Since 1969, Republican presidents, from Richard Nixon to Trump, have appointed 15 justices to the Supreme Court compared to just 4 justices by Democratic presidents. When Ruth Bader Ginsburg was nominated and confirmed in 1993, it was the first time a Democratic president had the opportunity to make an appointment to the court since Thurgood Marshall in 1967. The result of this dramatic imbalance has been severe; the United States has been living under the domination of a Republican-appointed Supreme Court for almost 50 years.

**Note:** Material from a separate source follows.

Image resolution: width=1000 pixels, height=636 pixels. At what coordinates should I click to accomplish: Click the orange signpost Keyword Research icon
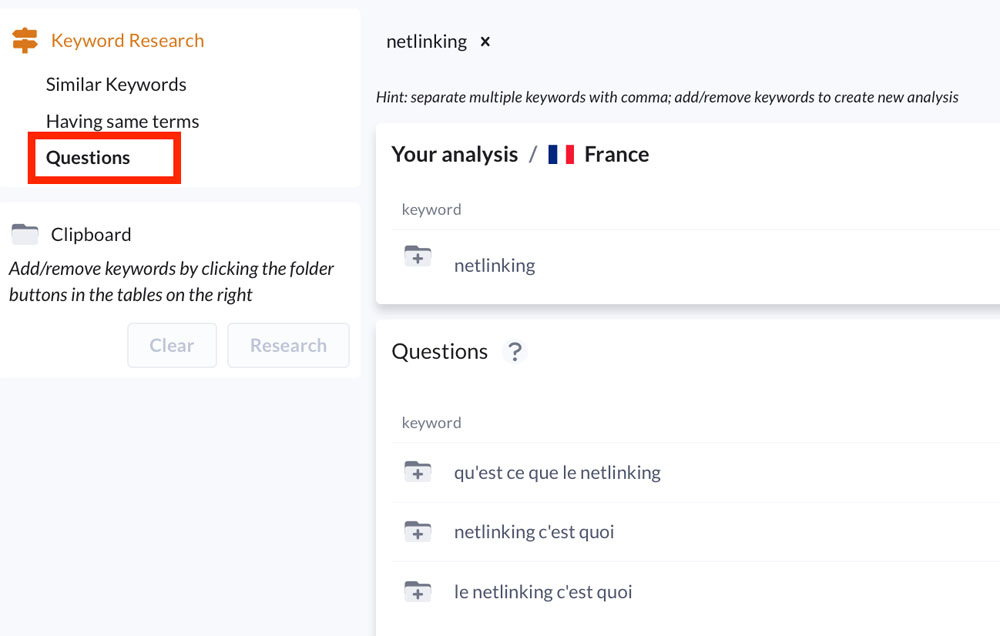pos(25,40)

The death of Justice Antonin Scalia in 2016 threatened to end the multi-generational domination of the Supreme Court by Republican justices and promised to flip the court to 5-4 the other way, this time controlled by Democratic justices. President Barack Obama nominated Merrick Garland, an eminently qualified senior judge on the U.S. Courts of Appeals for the D.C. Circuit. For the first time in the history of the nation, the Garland nomination was ignored, and his appointment never even made it onto the Senate floor for a vote.
Why? Republican Senate Majority Leader McConnell invented a new standard, the McConnell Rule, which said that if a vacancy occurs during a presidential election year, then the American people should have a say in who gets to nominate their replacement. There was no concern then for how the Supreme Court would manage with only eight justices, nor was there even the slightest concern about upcoming election results. No, Sen. McConnell, backed by a Republican Senate majority, decided they could not accept losing the Supreme Court to the Democrats. The Republican Party decided the Supreme Court was theirs, it belonged to them, and they would not give it up. This is court packing.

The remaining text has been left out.